- [WHAT TO PRODUCE]:
Output every line of the rows below as a numbered list, omitting blank lines.

Source records
##############################

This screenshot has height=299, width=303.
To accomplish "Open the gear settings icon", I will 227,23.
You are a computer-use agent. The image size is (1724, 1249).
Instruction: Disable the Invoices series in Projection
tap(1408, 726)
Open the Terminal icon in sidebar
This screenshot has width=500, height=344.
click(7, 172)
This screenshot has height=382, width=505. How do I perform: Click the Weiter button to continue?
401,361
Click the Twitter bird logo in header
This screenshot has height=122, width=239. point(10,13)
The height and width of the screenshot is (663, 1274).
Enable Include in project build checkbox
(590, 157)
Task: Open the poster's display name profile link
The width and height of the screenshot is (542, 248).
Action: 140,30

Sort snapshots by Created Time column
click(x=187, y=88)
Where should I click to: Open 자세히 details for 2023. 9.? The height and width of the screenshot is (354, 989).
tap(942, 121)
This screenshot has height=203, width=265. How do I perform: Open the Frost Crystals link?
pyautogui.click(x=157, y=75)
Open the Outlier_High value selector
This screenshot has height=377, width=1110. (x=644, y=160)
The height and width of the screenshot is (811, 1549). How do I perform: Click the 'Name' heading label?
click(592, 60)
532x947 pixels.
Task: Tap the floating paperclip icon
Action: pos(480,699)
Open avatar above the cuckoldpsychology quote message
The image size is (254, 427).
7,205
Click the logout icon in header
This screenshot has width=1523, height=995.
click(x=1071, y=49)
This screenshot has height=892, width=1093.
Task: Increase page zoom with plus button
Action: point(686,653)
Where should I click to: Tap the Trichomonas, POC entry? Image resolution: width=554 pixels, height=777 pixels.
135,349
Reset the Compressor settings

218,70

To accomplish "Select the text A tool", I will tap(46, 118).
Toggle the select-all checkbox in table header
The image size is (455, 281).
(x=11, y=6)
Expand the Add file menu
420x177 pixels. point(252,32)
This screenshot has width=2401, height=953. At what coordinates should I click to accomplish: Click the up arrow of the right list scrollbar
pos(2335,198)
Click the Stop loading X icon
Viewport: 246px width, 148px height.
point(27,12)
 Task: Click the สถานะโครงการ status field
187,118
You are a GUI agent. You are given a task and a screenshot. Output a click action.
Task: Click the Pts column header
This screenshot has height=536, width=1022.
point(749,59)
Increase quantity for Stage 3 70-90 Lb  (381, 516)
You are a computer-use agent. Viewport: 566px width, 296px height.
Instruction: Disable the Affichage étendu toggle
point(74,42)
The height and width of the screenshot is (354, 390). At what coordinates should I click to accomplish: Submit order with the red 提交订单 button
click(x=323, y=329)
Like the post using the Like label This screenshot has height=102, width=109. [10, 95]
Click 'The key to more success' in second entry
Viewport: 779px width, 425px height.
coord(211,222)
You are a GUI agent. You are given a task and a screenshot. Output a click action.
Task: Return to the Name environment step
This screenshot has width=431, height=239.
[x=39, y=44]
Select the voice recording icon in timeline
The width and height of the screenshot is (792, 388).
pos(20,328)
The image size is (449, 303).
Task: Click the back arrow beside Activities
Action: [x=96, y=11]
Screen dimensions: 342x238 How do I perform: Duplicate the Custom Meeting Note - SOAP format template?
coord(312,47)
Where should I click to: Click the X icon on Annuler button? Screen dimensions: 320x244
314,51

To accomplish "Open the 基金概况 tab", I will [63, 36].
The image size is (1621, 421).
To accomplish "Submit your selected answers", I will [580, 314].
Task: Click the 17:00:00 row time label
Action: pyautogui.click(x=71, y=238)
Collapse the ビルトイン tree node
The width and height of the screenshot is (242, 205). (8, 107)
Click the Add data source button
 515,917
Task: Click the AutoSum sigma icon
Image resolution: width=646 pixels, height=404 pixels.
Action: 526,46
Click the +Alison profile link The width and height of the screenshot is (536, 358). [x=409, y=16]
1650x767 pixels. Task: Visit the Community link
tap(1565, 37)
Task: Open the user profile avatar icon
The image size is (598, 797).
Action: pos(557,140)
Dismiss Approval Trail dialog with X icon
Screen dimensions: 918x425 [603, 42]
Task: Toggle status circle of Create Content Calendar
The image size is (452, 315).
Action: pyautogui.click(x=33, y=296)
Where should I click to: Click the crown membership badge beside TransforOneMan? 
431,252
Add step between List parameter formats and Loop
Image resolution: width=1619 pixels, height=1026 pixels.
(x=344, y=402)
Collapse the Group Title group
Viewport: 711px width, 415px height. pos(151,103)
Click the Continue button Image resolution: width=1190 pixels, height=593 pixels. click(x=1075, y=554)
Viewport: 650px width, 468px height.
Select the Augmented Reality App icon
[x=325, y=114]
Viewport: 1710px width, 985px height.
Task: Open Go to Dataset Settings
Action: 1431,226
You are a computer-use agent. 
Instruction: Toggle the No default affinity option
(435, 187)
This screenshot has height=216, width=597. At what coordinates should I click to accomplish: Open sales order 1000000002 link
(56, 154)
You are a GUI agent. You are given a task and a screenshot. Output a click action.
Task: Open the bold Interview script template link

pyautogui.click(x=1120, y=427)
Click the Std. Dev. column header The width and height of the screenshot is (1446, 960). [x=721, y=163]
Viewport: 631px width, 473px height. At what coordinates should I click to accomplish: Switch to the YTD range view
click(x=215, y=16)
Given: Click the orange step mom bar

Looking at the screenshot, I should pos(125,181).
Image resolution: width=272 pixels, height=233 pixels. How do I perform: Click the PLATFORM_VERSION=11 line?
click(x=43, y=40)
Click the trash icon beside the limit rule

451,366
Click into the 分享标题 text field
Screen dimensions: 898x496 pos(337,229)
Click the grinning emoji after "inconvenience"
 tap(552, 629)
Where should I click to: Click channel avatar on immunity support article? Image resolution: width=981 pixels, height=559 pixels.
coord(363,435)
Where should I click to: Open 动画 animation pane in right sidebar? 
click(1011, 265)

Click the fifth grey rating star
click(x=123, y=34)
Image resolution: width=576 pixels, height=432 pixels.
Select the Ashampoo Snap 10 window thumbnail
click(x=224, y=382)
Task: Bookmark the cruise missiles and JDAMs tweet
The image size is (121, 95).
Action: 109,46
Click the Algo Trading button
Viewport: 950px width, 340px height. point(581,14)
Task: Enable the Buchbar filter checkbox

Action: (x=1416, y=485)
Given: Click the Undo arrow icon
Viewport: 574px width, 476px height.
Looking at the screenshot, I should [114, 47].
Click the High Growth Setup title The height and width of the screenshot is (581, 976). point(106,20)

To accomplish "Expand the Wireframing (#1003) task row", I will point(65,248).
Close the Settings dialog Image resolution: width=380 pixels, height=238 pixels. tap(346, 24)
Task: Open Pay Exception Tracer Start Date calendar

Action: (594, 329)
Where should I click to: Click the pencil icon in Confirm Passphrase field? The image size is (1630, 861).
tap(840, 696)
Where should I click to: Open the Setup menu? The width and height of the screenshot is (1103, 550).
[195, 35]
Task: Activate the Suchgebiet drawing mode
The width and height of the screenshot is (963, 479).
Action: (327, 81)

##############################

- [RESULT OF THE EXERCISE]:
1. This screenshot has height=299, width=303.
2. To accomplish "Open the gear settings icon", I will 227,23.
3. You are a computer-use agent. The image size is (1724, 1249).
4. Instruction: Disable the Invoices series in Projection
5. tap(1408, 726)
6. Open the Terminal icon in sidebar
7. This screenshot has width=500, height=344.
8. click(7, 172)
9. This screenshot has height=382, width=505. How do I perform: Click the Weiter button to continue?
10. 401,361
11. Click the Twitter bird logo in header
12. This screenshot has height=122, width=239. point(10,13)
13. The height and width of the screenshot is (663, 1274).
14. Enable Include in project build checkbox
15. (590, 157)
16. Task: Open the poster's display name profile link
17. The width and height of the screenshot is (542, 248).
18. Action: 140,30
19. Sort snapshots by Created Time column
20. click(x=187, y=88)
21. Where should I click to: Open 자세히 details for 2023. 9.? The height and width of the screenshot is (354, 989).
22. tap(942, 121)
23. This screenshot has height=203, width=265. How do I perform: Open the Frost Crystals link?
24. pyautogui.click(x=157, y=75)
25. Open the Outlier_High value selector
26. This screenshot has height=377, width=1110. (x=644, y=160)
27. The height and width of the screenshot is (811, 1549). How do I perform: Click the 'Name' heading label?
28. click(592, 60)
29. 532x947 pixels.
30. Task: Tap the floating paperclip icon
31. Action: pos(480,699)
32. Open avatar above the cuckoldpsychology quote message
33. The image size is (254, 427).
34. 7,205
35. Click the logout icon in header
36. This screenshot has width=1523, height=995.
37. click(x=1071, y=49)
38. This screenshot has height=892, width=1093.
39. Task: Increase page zoom with plus button
40. Action: point(686,653)
41. Where should I click to: Tap the Trichomonas, POC entry? Image resolution: width=554 pixels, height=777 pixels.
42. 135,349
43. Reset the Compressor settings
44. 218,70
45. To accomplish "Select the text A tool", I will tap(46, 118).
46. Toggle the select-all checkbox in table header
47. The image size is (455, 281).
48. (x=11, y=6)
49. Expand the Add file menu
50. 420x177 pixels. point(252,32)
51. This screenshot has width=2401, height=953. At what coordinates should I click to accomplish: Click the up arrow of the right list scrollbar
52. pos(2335,198)
53. Click the Stop loading X icon
54. Viewport: 246px width, 148px height.
55. point(27,12)
56.  Task: Click the สถานะโครงการ status field
57. 187,118
58. You are a GUI agent. You are given a task and a screenshot. Output a click action.
59. Task: Click the Pts column header
60. This screenshot has height=536, width=1022.
61. point(749,59)
62. Increase quantity for Stage 3 70-90 Lb  (381, 516)
63. You are a computer-use agent. Viewport: 566px width, 296px height.
64. Instruction: Disable the Affichage étendu toggle
65. point(74,42)
66. The height and width of the screenshot is (354, 390). At what coordinates should I click to accomplish: Submit order with the red 提交订单 button
67. click(x=323, y=329)
68. Like the post using the Like label This screenshot has height=102, width=109. [10, 95]
69. Click 'The key to more success' in second entry
70. Viewport: 779px width, 425px height.
71. coord(211,222)
72. You are a GUI agent. You are given a task and a screenshot. Output a click action.
73. Task: Return to the Name environment step
74. This screenshot has width=431, height=239.
75. [x=39, y=44]
76. Select the voice recording icon in timeline
77. The width and height of the screenshot is (792, 388).
78. pos(20,328)
79. The image size is (449, 303).
80. Task: Click the back arrow beside Activities
81. Action: [x=96, y=11]
82. Screen dimensions: 342x238 How do I perform: Duplicate the Custom Meeting Note - SOAP format template?
83. coord(312,47)
84. Where should I click to: Click the X icon on Annuler button? Screen dimensions: 320x244
85. 314,51
86. To accomplish "Open the 基金概况 tab", I will [63, 36].
87. The image size is (1621, 421).
88. To accomplish "Submit your selected answers", I will [580, 314].
89. Task: Click the 17:00:00 row time label
90. Action: pyautogui.click(x=71, y=238)
91. Collapse the ビルトイン tree node
92. The width and height of the screenshot is (242, 205). (8, 107)
93. Click the Add data source button
94.  515,917
95. Task: Click the AutoSum sigma icon
96. Image resolution: width=646 pixels, height=404 pixels.
97. Action: 526,46
98. Click the +Alison profile link The width and height of the screenshot is (536, 358). [x=409, y=16]
99. 1650x767 pixels. Task: Visit the Community link
100. tap(1565, 37)
101. Task: Open the user profile avatar icon
102. The image size is (598, 797).
103. Action: pos(557,140)
104. Dismiss Approval Trail dialog with X icon
105. Screen dimensions: 918x425 [603, 42]
106. Task: Toggle status circle of Create Content Calendar
107. The image size is (452, 315).
108. Action: pyautogui.click(x=33, y=296)
109. Where should I click to: Click the crown membership badge beside TransforOneMan? 
110. 431,252
111. Add step between List parameter formats and Loop
112. Image resolution: width=1619 pixels, height=1026 pixels.
113. (x=344, y=402)
114. Collapse the Group Title group
115. Viewport: 711px width, 415px height. pos(151,103)
116. Click the Continue button Image resolution: width=1190 pixels, height=593 pixels. click(x=1075, y=554)
117. Viewport: 650px width, 468px height.
118. Select the Augmented Reality App icon
119. [x=325, y=114]
120. Viewport: 1710px width, 985px height.
121. Task: Open Go to Dataset Settings
122. Action: 1431,226
123. You are a computer-use agent. 
124. Instruction: Toggle the No default affinity option
125. (435, 187)
126. This screenshot has height=216, width=597. At what coordinates should I click to accomplish: Open sales order 1000000002 link
127. (56, 154)
128. You are a GUI agent. You are given a task and a screenshot. Output a click action.
129. Task: Open the bold Interview script template link
130. pyautogui.click(x=1120, y=427)
131. Click the Std. Dev. column header The width and height of the screenshot is (1446, 960). [x=721, y=163]
132. Viewport: 631px width, 473px height. At what coordinates should I click to accomplish: Switch to the YTD range view
133. click(x=215, y=16)
134. Given: Click the orange step mom bar
135. Looking at the screenshot, I should pos(125,181).
136. Image resolution: width=272 pixels, height=233 pixels. How do I perform: Click the PLATFORM_VERSION=11 line?
137. click(x=43, y=40)
138. Click the trash icon beside the limit rule
139. 451,366
140. Click into the 分享标题 text field
141. Screen dimensions: 898x496 pos(337,229)
142. Click the grinning emoji after "inconvenience"
143.  tap(552, 629)
144. Where should I click to: Click channel avatar on immunity support article? Image resolution: width=981 pixels, height=559 pixels.
145. coord(363,435)
146. Where should I click to: Open 动画 animation pane in right sidebar? 
147. click(1011, 265)
148. Click the fifth grey rating star
149. click(x=123, y=34)
150. Image resolution: width=576 pixels, height=432 pixels.
151. Select the Ashampoo Snap 10 window thumbnail
152. click(x=224, y=382)
153. Task: Bookmark the cruise missiles and JDAMs tweet
154. The image size is (121, 95).
155. Action: 109,46
156. Click the Algo Trading button
157. Viewport: 950px width, 340px height. point(581,14)
158. Task: Enable the Buchbar filter checkbox
159. Action: (x=1416, y=485)
160. Given: Click the Undo arrow icon
161. Viewport: 574px width, 476px height.
162. Looking at the screenshot, I should [114, 47].
163. Click the High Growth Setup title The height and width of the screenshot is (581, 976). point(106,20)
164. To accomplish "Expand the Wireframing (#1003) task row", I will point(65,248).
165. Close the Settings dialog Image resolution: width=380 pixels, height=238 pixels. tap(346, 24)
166. Task: Open Pay Exception Tracer Start Date calendar
167. Action: (594, 329)
168. Where should I click to: Click the pencil icon in Confirm Passphrase field? The image size is (1630, 861).
169. tap(840, 696)
170. Where should I click to: Open the Setup menu? The width and height of the screenshot is (1103, 550).
171. [195, 35]
172. Task: Activate the Suchgebiet drawing mode
173. The width and height of the screenshot is (963, 479).
174. Action: (327, 81)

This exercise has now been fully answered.